# Just bought MK1 No Dash lights !HELP!



## reckless_12v (Nov 2, 2009)

i just picked up an 81 rabbit convertible couldnt pass it up and the dash lights dont work the light on the clock comes on the guage cluster in the center console comes on but no instrument cluster lights. so basically i am trying to find out if there is just one bulb, and its possbly out. or there is a power or ground issue just wondering if anyone had any pointers of what to look at first before i rip the dash apart


----------



## reckless_12v (Nov 2, 2009)

bump


----------



## cuppie (May 4, 2005)

Replace the cluster bulbs.  

That the lights on the console gauges work, says that the headlight switch is OK, and (most likely) the wiring is also OK. ("most likely", because there are quite a fewe branches in the dash illumination circuit. But, dead bulbs are more likely than wiring here.)


----------



## reckless_12v (Nov 2, 2009)

thanks ill look into it a little more i didnt think it was a wiring or switch someone told me it didnt come with dash lights but that didnt make sense cuz of the light behind the clock


----------



## cuppie (May 4, 2005)

I'll guess that the "someone" may have been the person who sold you the car, possibly?  
("It's not broken - that's how it's supposed to be! Really!")

Dash lights have been a requirement for a long, _long_ time. Because, well, ya gotta be able to see the gauges at night.  
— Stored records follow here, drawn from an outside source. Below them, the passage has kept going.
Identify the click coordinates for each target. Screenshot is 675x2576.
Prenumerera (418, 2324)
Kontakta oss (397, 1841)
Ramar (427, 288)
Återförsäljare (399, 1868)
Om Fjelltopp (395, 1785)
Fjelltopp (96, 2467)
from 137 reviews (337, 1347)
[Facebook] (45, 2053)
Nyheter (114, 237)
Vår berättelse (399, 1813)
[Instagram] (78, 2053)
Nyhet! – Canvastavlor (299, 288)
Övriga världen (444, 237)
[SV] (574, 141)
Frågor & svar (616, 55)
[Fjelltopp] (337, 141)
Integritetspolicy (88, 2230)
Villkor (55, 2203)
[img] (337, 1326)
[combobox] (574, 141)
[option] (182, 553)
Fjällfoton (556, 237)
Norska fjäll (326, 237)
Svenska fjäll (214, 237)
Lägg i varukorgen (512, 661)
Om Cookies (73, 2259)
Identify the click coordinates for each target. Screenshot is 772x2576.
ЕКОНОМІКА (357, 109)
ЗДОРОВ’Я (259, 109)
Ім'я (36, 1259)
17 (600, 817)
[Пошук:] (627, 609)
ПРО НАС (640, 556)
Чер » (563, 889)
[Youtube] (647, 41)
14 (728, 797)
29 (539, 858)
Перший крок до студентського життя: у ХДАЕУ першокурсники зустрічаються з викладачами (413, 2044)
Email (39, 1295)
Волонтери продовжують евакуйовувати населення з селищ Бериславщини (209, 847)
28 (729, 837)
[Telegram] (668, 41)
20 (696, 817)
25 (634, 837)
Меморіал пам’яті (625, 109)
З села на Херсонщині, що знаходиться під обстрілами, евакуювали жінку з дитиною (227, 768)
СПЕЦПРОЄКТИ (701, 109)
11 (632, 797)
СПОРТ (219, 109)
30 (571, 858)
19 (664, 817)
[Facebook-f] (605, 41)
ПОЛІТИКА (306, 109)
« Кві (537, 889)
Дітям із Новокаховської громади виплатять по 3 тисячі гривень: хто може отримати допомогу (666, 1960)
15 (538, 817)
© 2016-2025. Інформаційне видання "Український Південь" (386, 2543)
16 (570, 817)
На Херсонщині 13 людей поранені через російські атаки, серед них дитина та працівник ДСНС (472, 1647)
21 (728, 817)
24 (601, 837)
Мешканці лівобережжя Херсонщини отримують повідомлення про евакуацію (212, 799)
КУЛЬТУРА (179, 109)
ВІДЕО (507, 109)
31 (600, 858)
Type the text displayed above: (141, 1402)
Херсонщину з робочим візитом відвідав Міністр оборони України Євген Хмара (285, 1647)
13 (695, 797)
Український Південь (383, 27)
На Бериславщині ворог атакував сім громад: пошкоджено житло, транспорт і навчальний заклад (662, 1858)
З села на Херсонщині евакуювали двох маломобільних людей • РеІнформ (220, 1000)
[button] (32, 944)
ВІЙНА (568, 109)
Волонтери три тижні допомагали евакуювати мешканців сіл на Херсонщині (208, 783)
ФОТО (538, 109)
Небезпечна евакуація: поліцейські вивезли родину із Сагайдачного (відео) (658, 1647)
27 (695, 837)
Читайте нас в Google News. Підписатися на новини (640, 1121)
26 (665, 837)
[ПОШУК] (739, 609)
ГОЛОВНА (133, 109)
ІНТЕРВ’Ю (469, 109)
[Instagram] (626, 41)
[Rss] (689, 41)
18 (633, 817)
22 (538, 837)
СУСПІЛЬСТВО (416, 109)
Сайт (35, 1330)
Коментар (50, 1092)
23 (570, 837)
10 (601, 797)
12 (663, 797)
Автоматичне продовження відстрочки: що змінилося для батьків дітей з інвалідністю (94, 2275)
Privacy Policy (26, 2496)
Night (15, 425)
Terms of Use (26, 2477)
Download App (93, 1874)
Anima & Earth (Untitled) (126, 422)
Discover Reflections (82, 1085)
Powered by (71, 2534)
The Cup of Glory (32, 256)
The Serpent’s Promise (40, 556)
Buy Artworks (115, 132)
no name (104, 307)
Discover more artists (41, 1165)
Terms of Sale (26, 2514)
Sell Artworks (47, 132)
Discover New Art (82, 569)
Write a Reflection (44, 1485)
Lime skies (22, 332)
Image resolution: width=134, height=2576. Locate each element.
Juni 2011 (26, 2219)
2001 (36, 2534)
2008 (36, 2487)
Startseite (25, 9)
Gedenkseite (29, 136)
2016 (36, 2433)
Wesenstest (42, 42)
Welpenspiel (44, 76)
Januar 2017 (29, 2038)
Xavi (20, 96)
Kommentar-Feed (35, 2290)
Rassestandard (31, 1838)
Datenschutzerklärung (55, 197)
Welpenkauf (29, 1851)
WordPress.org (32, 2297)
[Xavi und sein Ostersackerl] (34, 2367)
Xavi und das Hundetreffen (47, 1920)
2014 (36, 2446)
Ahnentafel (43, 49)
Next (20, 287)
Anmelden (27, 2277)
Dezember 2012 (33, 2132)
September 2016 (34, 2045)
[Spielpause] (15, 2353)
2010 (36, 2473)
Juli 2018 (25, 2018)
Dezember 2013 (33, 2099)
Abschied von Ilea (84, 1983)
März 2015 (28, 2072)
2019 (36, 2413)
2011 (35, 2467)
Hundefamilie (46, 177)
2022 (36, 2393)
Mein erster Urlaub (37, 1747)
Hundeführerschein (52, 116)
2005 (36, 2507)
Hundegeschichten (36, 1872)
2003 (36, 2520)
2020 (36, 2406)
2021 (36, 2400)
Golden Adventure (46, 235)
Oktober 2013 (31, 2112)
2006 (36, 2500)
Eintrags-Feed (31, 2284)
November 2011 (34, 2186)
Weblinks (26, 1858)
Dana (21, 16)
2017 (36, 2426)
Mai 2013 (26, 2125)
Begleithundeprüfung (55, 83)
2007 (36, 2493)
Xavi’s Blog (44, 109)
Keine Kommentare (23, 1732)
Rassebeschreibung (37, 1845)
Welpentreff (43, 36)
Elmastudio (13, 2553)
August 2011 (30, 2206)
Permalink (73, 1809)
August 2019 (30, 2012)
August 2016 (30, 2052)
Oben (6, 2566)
I wouldn't even "look into it" - I'd just get new bulbs. _Then_ pull the cluster.  
FWIW, I have yet to buy an "older" VW that had fully-functioning cluster lights - always at least one bulb dead.
Every time for me, the cluster comes out, and all of its backlight bulbs (for my "later" A1s, A2s, and now my B2 as well, 3 bulbs) replaced. Even the working ones (they tend to die from the jostling - so, they get changed, too. And, I really hate doing a job twice.)


----------